Science, much like a drink flying unsuspectingly out of the bottom of a cup, is uncomfortable. At the front of the room, Jack asks Cranch why his group has observed what they’ve observed. Cranch rests his arms on the edge of the table and peers into the eyes of three aspiring scientists.
“Find weird things in the world,” he says, “and figure out why those weird things are happening.”
He smiles.
“Sit with that discomfort.”
Honors Chemistry: Susan Brookhart’s Classroom
By Sreshta Chalicham ’28
Editor’s Note: Chalicham is serving as a contributor to News & Notes throughout the 2025–2026 school year. A 10th grader in Susan Brookhart’s Honors Chemistry course, Chalicham detailed her experience in a recent density-focused lesson.
Density equals mass divided by volume. In the Upper School’s Honors Chemistry course, students dive deeper into the concept under the engaging guidance of their teacher, Susan Brookhart. Honors Chemistry, a 10th grade class known to be challenging and rigorous, has a curriculum that prepares students for a future in advanced sciences. In today’s class, students are handed back their quizzes from the preceding class as Ms. Brookhart details procedures and possible mistakes within each question. Once the murmuring quiets and the students sheath their tests into binders, Ms. Brookhart divides the class into groups and asks them to collect whiteboards.
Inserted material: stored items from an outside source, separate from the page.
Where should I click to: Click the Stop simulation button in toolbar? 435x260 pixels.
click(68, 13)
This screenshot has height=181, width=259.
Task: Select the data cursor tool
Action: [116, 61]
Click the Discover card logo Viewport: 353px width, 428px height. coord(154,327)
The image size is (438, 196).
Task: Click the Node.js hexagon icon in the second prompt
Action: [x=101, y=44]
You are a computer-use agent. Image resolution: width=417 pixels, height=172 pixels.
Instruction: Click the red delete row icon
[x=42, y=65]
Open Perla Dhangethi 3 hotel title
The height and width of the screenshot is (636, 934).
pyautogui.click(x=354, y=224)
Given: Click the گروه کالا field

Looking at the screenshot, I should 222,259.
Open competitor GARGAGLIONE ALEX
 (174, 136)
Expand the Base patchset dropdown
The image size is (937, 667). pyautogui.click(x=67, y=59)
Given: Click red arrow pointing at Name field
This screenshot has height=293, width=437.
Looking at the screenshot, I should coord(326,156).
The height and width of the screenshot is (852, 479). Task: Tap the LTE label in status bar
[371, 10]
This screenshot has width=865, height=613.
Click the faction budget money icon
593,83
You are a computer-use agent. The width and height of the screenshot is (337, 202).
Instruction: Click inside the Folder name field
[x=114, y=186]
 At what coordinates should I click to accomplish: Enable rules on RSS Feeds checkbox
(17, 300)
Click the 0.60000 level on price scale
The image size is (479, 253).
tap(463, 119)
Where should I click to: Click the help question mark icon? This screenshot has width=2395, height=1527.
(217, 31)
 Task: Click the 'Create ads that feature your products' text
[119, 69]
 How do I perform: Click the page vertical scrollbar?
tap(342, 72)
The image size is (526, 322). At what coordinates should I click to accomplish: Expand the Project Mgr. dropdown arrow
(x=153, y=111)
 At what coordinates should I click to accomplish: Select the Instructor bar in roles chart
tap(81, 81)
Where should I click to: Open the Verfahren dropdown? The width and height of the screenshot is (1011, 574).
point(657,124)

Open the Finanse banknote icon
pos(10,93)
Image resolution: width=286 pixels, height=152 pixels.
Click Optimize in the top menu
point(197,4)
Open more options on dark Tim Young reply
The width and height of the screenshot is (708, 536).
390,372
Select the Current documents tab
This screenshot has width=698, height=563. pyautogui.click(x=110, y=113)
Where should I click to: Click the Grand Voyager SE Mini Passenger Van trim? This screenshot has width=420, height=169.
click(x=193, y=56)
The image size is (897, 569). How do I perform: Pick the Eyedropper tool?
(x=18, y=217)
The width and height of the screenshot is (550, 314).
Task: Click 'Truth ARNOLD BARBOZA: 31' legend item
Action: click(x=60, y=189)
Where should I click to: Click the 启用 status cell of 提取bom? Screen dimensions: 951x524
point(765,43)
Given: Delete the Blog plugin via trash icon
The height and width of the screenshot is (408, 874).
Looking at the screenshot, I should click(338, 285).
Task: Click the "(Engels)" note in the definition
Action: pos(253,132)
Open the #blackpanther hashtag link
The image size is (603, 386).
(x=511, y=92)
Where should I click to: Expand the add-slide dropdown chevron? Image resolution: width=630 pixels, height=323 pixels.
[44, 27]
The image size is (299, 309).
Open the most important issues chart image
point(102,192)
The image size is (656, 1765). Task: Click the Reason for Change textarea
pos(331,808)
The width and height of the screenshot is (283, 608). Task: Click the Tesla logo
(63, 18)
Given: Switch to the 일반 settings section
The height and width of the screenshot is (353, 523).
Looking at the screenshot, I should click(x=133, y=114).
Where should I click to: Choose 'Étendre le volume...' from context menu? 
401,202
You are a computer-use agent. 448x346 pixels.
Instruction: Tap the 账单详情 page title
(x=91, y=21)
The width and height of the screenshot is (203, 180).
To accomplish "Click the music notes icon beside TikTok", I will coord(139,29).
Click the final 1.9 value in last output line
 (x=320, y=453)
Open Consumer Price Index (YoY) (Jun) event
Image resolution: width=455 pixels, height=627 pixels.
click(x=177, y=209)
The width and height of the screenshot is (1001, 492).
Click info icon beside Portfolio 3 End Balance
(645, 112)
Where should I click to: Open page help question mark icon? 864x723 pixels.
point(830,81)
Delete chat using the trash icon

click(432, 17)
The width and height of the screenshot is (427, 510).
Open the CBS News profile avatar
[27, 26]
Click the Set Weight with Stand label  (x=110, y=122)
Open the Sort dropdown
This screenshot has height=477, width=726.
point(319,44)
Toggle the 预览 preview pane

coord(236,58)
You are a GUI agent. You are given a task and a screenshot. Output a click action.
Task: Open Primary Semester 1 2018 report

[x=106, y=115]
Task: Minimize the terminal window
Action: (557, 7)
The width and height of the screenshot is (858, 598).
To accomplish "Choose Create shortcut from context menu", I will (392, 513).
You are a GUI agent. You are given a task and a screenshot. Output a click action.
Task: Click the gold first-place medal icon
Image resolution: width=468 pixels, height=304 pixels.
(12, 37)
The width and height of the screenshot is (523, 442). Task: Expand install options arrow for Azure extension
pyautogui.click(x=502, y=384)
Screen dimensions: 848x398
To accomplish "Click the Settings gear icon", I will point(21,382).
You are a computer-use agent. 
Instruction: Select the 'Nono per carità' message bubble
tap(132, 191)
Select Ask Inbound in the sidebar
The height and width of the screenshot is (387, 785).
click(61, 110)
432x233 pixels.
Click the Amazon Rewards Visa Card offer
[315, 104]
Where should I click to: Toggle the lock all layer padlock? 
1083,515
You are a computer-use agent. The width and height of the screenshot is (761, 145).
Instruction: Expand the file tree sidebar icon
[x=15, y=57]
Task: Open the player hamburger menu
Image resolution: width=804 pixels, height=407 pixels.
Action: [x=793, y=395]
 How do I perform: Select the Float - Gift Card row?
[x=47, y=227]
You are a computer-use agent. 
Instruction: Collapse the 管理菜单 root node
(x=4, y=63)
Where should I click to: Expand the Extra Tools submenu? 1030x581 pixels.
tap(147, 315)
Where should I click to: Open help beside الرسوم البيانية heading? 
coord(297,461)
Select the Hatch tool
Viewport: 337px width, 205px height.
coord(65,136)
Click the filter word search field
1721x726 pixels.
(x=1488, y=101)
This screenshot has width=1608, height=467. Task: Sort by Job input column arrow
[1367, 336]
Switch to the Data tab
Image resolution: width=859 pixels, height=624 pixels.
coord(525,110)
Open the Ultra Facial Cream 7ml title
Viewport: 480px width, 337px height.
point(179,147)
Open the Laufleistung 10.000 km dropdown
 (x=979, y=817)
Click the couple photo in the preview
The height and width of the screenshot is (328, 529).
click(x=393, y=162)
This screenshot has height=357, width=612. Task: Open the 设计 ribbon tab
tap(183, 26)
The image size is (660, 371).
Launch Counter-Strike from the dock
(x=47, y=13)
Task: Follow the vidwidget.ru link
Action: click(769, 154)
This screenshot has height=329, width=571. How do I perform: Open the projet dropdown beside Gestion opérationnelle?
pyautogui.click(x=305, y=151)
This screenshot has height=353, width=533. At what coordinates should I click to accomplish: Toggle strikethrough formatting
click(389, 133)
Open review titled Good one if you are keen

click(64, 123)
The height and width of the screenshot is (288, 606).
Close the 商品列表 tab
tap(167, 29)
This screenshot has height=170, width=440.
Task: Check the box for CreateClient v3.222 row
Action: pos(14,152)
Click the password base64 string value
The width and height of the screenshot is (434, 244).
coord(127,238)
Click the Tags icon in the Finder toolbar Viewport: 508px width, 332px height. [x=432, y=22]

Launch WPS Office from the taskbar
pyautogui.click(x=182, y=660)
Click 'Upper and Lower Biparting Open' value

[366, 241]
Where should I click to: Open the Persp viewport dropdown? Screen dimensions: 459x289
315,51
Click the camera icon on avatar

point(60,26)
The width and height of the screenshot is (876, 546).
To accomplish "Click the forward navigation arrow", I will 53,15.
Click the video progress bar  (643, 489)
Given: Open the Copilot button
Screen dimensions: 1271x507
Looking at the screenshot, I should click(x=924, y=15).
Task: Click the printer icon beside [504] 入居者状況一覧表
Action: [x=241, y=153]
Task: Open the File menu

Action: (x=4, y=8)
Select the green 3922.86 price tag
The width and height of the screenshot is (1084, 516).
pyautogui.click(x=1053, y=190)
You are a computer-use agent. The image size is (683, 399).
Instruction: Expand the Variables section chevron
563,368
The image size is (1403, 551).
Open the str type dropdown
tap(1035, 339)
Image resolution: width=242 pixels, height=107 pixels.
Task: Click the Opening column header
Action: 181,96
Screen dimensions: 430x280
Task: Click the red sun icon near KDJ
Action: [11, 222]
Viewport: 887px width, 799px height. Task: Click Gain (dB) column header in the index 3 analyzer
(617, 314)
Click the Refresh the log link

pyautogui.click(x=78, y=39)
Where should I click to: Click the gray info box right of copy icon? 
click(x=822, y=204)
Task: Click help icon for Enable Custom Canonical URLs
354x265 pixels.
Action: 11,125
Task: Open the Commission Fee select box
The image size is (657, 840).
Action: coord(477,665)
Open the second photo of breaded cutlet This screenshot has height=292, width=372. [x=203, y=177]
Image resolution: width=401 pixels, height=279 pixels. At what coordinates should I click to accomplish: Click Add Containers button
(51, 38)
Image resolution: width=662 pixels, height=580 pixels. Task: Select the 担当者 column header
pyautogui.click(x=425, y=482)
As the markers and boards are divided among them, each group is also presented with a small white cardboard box filled with density cubes of various substances. Some of these include acrylic, plastic, wood and a collection of metals. Groups draw particle diagrams of three of the substances in the box, and then the class discusses whether a particle’s size should affect its mass. (Hint: It should!) They come to multiple conclusions, so they once again turn to three specific cubes that Ms. Brookhart asks them to test: copper, aluminum and pine.
Given the density of each substance, and armed with prior knowledge about calculating density, students are tasked with finding the volume for three of these substances without using a beaker or water. After a few moments of pondering with their peers, students rush to the digital scales perched at each lab station. The students quickly weigh each cube, record its mass on their whiteboard and draw calculators from their backpacks to divide the mass by the given density. Once all the groups have completed their miniature experiment, they return to their seats and project their group’s answers on the board.
But when all of the answers differ, Ms. Brookhart fosters a discussion to answer a crucial question in the course: Why? The class soon concludes that since the elements are natural materials, the wood especially may have a difference in density due to holes or cracks within the cube. Once again, a mystery is solved.
With 15 minutes remaining in the class, students receive activity packets to bolster their density knowledge. A few minutes of silence and scratching pencils ensue: Each student is delving into their packet to practice for their upcoming quiz. At the end of the week, they have their first unit test, so Ms. Brookhart pauses the work session to introduce a new study method: retrieval practice, which is essentially an organized brain dump. She hands out templates for students to attempt the strategy.
The class comes to a close with a chorus of thank yous! as the chemists leave, their scientific knowledge feeling more dense — in a good way — than when they arrived this afternoon.